K9s and helicopters are bi-polar, if you will. I find 9 time out of 10, by the time they get to the scene, the situation is handled, or they are disregarded for the same reason. But when they are on the scene, they are a godsend. Like here.
I've had to handle suspects on PCP and other narcotics and this dude is showing signs of being on them. I say that because he is naked and refusing orders of multiple officers. Suspects on PCP often take their cloths off because they are hot as hell. One suspect we took down had a fever of 106 by the time the medics got him in the ambulance. They are not to be played with.
That as background I found this article interesting.
Cops Allow Police Dog to Bite Naked, Unarmed Man
Video raises questions about excessive force.
The NBC4 I-Team has obtained police body cam video — never before seen publicly — that shows cops allowing a K-9 to bite a naked, unarmed man, including for over 40 seconds after officers had him pinned to the ground.
Attorneys who've seen the video say it amounts to excessive force, and raises questions for all police departments about how they use K-9s...
True, that's their job, to sue for money. Counselor, how much did you make on this?
The initial police call came out around 8:30 in the morning on a Saturday in August 2015. Patrol officers with the San Diego Police Department were asked to check on the welfare of a naked man screaming and running through a canyon in University City, a San Diego suburb near La Jolla, according to police reports obtained by the NBC4 I-Team.
It took some time for the officers to locate the man hiding in a rustic canyon area surrounded by homes and a high school. Officers believed the man was under the influence of a controlled substance, which the man later admitted to NBC4 was true.
I am shocked, shocked I tell you.
In the police video, you see officers asking the naked man to walk up the hillside toward them. He complies with their commands until he gets to the top of the canyon.
You hear the officers ordering the man to "turn around, turn around." He says "no" several times in a defiant voice.
Just two seconds later, and without warning, the K-9 officer gives his police dog the command to bite the subject...
Per the article, warming is suggested but not required by the SDPD. And decisions like this must be made close to instantly. One thing I'll point out is if the man starts to fight (which is what I'm getting from his actions) he or the officers could go rolling down that canyon side and get injured even more.
The dog takes down the man immediately. Then four officers pinned the man to the ground, but allowed the dog to violently bite the man’s leg for 44 more seconds. Other San Diego Police Officers hold the subject down and cuff him.No, it's intermediate force. If you listen to everyone they are screaming "put your hands in the back!" and "stop resisting!" Getting through the drug caused haze is a major problem.

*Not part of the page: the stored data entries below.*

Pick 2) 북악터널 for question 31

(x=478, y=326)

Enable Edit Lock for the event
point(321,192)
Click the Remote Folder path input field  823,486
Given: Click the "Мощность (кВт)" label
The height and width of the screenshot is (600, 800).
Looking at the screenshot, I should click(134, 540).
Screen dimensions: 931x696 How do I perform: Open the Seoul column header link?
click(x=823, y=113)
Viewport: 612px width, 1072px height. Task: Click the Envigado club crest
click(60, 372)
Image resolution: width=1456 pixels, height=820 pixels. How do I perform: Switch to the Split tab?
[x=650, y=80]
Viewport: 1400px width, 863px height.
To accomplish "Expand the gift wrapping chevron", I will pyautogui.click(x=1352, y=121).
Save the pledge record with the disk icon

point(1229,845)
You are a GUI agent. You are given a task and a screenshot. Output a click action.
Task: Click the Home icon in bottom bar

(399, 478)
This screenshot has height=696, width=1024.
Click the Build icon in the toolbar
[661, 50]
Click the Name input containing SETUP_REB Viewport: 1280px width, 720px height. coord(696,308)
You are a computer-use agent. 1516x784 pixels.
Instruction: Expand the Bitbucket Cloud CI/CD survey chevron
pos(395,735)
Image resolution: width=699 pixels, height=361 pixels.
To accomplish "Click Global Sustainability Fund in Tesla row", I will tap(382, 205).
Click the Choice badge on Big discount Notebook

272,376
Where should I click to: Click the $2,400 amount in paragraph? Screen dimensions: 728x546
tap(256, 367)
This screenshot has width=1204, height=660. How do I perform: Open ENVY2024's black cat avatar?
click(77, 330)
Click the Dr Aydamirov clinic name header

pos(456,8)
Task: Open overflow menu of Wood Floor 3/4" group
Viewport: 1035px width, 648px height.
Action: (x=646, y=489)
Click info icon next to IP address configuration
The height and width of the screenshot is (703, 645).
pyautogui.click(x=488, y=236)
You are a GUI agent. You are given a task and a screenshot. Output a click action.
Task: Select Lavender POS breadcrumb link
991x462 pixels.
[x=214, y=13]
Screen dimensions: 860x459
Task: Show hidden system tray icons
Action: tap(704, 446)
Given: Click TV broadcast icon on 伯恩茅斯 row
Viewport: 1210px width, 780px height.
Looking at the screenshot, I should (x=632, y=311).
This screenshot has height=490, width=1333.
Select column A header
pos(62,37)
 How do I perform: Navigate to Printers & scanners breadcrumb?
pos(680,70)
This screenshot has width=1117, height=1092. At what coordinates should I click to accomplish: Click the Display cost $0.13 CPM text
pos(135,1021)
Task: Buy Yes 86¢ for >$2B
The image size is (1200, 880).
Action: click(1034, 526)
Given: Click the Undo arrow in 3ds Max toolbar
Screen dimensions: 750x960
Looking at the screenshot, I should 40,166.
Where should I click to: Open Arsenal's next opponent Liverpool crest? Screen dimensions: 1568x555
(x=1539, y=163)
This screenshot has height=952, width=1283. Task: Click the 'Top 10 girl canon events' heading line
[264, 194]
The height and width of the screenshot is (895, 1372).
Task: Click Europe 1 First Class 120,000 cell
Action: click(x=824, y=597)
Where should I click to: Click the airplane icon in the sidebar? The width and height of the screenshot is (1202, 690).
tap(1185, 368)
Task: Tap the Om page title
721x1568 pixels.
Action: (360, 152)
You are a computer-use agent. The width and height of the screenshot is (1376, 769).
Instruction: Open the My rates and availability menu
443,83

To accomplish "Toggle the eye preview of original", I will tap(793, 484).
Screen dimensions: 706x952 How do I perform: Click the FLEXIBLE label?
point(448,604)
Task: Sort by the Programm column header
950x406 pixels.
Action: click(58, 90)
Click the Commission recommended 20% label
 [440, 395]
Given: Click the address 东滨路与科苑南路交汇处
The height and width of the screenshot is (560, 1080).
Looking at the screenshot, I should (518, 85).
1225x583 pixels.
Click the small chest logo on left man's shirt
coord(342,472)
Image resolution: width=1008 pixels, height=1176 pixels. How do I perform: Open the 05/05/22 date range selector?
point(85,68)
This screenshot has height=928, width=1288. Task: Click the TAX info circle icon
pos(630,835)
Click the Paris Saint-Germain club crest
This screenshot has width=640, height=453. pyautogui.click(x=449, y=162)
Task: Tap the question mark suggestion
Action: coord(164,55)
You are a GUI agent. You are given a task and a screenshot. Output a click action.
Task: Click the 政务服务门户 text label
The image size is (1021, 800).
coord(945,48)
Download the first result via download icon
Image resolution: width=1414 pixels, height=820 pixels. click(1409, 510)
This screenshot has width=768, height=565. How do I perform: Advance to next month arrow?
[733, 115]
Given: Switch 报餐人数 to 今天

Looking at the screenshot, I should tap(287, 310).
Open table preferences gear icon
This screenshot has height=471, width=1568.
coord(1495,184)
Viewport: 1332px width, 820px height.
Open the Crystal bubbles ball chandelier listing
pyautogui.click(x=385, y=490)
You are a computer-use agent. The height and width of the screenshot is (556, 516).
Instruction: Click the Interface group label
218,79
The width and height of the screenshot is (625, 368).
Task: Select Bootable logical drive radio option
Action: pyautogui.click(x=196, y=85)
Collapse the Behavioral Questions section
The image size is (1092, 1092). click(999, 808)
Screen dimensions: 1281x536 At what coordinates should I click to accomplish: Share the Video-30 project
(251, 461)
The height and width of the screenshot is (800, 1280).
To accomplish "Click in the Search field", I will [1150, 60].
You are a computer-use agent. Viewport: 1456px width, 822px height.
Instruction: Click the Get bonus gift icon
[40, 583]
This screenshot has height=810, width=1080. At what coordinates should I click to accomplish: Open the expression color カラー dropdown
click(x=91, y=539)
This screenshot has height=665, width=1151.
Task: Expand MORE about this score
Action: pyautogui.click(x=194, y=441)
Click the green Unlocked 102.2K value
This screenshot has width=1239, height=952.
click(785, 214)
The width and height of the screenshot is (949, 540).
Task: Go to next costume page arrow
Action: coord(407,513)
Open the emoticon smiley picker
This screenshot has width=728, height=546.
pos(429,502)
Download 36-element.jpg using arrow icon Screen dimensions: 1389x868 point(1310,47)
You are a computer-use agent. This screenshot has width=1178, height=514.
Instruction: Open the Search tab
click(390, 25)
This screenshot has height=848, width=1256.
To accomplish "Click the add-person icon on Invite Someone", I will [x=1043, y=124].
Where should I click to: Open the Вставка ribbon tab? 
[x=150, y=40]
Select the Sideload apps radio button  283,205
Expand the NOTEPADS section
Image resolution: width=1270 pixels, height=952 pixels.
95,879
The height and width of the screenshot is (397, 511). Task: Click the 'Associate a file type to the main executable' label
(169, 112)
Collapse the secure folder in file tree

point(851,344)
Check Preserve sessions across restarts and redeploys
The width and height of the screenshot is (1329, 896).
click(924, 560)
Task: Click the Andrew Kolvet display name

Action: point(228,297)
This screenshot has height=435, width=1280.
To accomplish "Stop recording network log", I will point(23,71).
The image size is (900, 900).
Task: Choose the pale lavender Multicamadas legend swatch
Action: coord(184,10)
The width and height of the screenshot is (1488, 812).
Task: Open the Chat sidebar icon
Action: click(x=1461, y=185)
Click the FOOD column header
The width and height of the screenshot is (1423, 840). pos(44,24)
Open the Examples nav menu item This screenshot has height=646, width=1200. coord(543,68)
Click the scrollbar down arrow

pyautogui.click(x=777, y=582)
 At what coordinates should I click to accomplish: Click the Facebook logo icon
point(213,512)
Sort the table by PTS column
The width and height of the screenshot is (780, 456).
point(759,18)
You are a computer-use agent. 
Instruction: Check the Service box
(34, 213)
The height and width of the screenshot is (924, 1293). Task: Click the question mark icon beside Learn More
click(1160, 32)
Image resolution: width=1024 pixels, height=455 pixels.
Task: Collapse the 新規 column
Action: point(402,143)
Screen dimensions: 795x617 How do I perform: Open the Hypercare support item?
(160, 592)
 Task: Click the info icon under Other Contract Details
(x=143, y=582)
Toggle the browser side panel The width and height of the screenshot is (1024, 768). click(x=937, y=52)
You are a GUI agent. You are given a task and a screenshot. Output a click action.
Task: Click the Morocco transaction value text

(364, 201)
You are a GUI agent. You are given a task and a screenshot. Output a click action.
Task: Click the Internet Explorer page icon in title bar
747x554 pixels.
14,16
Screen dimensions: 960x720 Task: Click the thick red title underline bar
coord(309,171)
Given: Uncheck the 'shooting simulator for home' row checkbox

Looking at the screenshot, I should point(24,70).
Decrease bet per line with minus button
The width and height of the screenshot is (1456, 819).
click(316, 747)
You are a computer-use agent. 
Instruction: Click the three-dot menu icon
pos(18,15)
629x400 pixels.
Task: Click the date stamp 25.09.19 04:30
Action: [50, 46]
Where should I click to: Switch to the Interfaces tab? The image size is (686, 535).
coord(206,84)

"It wasn’t necessary to use the dog to begin with and it sure as hell wasn’t necessary or needed or appropriate to let the dog continue to bite," said noted civil rights attorney Donald W. Cook.
The NBC4 I-Team watched the video with Cook, who has represented hundreds of people bitten by police dogs over a 30-year career. He does not represent the man in the police video.
"It’s barbaric," he said.
...The man, a 25-year-old businessman in San Diego for a convention, told NBC4 he ended up naked in that canyon after a night of hard partying.
"I take some responsibility because I was under the influence," said the man, who asked not to be named. "But nothing justifies the cops used of such force," he said.
Added attorney Cook, "It's not just a San Diego problem. It's a problem in any department where they’re letting a dog attack and bite non-dangerous suspect..."
Mr Cook, you are wrong. Your client was not a "non-dangerous suspect," he was non-compliant, he was taking an aggressive stance and if there was a fight on that edge a lot more people would have been injured. Now if your client had simply put his hands behind his back, the problem is solved. But he more than indicated he would not. So intermediate force was used.
Again I go back to the issue of the narcotics. One time in Ben Taub Hospital we had a woman on PCP and it took eightmen to get to strapped down to the gurney. And after the nurse administered the drug cocktail (9 injections, really good s^&*) the patient normally is zoned out in less than 10 minutes. This woman was still pulling at her restrains 20 minutes later and was only starting to slow down after 30. It's superhuman strength and a serious threat to cops.